シニア人材は使いにくいのか、金食い虫なのか…。(株)トランストラクチャ(東京都千代田区、林明文社長)がシニア雇用に関する調査を実施。その結果から、企業がシニア人材の扱いに苦慮している実情が浮き彫りになった。

2013年4月から施行された改正高年齢者雇用安定法により、企業は(1)定年の定めの廃止、(2)継続雇用制度の導入、(3)定年の段階的引き上げ、のいずれかの実施が義務化された。そうした中、上場および未上場企業177社の人事担当者を対象に調査が行われた。

その結果、継続雇用制度の導入が90%となり、定年廃止や引き上げはわずか1割にとどまった。継続雇用は、一度正社員契約を切った上で再雇用となるため、企業にとっては最も弾力性のあるスタイル。先行き不透明な経済情勢の中、無難な選択をせざるを得なかったことが明確になった。

調査では継続雇用における課題も聞いている。最も多かったのは「モチベーションの低下」と「適切な業務を提供できない」が36%で並んだ。このことからは、実質的にキャリアがリセットされたベテラン社員の扱いに苦慮する企業担当者の姿が浮かび上がる。

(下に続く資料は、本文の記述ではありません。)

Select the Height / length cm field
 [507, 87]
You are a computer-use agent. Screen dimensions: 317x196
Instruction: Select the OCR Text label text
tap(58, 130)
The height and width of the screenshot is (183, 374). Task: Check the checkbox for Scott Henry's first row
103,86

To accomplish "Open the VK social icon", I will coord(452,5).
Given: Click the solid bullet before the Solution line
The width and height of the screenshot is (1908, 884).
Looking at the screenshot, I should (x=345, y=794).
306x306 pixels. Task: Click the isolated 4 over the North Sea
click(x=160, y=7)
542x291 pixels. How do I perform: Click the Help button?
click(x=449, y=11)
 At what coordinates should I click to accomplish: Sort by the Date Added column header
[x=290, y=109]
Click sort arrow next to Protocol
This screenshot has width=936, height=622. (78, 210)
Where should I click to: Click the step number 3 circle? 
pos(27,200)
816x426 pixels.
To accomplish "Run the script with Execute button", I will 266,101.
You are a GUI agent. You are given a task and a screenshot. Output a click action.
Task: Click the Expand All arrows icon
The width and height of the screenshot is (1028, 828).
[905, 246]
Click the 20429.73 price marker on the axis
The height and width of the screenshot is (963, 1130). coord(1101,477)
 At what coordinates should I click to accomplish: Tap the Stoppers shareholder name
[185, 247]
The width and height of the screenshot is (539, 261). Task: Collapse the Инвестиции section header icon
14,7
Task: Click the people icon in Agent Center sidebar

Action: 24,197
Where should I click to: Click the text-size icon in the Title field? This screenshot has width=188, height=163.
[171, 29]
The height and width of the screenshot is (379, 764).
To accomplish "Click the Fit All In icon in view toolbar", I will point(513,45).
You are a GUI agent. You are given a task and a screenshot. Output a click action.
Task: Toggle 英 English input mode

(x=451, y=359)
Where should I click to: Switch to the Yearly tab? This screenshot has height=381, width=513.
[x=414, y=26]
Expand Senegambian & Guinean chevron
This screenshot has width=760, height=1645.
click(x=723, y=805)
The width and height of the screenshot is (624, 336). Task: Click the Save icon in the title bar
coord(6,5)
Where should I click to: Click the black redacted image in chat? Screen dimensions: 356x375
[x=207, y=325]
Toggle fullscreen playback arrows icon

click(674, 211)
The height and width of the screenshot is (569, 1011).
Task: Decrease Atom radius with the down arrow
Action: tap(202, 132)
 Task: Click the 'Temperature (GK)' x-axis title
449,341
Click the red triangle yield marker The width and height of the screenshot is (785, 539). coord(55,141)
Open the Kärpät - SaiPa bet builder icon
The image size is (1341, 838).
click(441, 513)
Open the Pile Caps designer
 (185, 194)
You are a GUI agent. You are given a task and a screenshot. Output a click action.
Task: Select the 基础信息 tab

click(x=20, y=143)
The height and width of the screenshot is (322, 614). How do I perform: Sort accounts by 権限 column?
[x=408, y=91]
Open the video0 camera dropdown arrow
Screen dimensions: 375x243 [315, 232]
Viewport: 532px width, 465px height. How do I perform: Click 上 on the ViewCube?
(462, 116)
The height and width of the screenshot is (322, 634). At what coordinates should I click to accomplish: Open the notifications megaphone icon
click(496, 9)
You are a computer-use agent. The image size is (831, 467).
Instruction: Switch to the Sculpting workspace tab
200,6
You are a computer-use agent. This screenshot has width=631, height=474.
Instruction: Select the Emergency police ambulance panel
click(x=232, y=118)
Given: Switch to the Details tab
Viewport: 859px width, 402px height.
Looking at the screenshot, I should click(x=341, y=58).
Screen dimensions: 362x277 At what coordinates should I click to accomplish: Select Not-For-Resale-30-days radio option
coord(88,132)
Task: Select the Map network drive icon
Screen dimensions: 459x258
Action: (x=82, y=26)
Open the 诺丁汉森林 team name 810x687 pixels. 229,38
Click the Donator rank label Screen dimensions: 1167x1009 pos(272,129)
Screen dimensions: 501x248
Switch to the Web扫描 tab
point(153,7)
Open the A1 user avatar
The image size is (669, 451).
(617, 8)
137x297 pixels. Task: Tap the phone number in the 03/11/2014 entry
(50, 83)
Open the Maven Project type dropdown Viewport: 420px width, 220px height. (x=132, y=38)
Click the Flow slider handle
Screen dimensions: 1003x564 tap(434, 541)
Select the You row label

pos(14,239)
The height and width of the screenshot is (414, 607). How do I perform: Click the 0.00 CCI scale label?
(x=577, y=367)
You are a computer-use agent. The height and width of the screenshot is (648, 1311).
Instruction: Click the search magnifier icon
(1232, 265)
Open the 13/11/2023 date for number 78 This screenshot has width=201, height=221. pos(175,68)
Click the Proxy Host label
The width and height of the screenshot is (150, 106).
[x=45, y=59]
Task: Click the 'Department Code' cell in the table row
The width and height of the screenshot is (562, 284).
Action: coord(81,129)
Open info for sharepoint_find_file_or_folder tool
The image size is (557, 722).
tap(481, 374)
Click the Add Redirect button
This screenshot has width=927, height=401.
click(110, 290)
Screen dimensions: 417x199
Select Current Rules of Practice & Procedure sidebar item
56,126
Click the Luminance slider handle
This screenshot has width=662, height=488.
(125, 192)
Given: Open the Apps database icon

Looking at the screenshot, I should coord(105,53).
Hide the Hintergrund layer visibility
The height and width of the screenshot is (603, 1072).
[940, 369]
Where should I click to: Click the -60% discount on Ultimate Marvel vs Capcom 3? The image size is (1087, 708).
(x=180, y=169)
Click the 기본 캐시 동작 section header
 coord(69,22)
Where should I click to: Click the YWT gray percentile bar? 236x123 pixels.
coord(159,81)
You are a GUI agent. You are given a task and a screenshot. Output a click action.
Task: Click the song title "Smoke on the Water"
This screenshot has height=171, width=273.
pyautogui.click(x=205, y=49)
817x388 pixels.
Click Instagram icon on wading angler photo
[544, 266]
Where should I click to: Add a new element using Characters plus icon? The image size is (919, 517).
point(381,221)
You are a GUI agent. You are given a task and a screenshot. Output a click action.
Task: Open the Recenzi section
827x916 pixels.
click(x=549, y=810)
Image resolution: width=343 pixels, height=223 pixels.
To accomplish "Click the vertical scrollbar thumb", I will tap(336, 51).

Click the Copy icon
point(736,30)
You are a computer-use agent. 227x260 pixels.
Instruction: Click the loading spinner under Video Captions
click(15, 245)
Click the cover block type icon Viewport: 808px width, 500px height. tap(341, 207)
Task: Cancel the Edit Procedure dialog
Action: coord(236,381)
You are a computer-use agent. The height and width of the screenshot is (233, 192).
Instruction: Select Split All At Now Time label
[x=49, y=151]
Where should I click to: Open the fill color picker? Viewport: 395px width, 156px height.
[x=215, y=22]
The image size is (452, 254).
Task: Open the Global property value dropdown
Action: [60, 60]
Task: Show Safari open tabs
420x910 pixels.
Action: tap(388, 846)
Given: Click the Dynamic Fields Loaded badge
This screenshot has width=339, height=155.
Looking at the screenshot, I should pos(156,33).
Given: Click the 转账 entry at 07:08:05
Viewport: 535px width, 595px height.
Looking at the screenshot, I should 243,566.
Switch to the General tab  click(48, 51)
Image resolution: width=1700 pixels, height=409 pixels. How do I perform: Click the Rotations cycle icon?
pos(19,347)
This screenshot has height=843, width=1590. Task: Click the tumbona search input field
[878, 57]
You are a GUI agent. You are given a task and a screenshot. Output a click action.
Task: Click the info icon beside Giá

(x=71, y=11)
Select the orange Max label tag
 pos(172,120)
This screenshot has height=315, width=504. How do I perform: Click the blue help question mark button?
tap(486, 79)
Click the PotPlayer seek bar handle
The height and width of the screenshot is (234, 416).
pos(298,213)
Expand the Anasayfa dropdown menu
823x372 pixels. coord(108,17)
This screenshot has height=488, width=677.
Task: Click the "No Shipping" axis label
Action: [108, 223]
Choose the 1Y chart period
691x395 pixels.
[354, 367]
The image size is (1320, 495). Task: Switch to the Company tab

それを裏付ける調査結果も出ている。高齢化・65歳雇用義務化へ向けて実施している施策は何かという質問への回答だ。トップが、若手人材の積極採用が44%。次いで、役職定年制29%、成果型人事制度の導入・推進となっている。これらは、組織の新陳代謝を強く意識している表れであり、モチベーションの低いベテラン社員にとっての“締め付け”ともいえる施策だ。

シニア活用への施策若手の積極採用?

トランストラクチャ調べ

トランストラクチャ調べ

さらに、今後実施する可能性のある施策については、トップが賃金制度の見直し(41%)、次いで若手人材の積極採用(30%)、成果型人事制度の導入・推進(26%)と続いた。これも上記の結果同様、シニア社員を追いやる側面が強い施策といえ、企業担当者は、シニア社員を“お荷物”と捉えていることをうかがわせる。

もっとも、考えようによっては、しっかりと働いてくれるシニアを重用しようという姿勢ととることはできる。実際、シニア社員に蓄積されたスキルや実績は、企業にとって貴重な戦力であり、活かさない手はない。有効に活用した企業が、予想以上の成果を出している事例も報告され始めている。

いかにして、社員としてピークを過ぎた人材を有効に活用するか。成熟社会におけるこれからの働き方において、シニア活用も重要なテーマとなるだけに、企業の模索の先にある、多様性あふれる活力ある職場づくりに期待したいものである。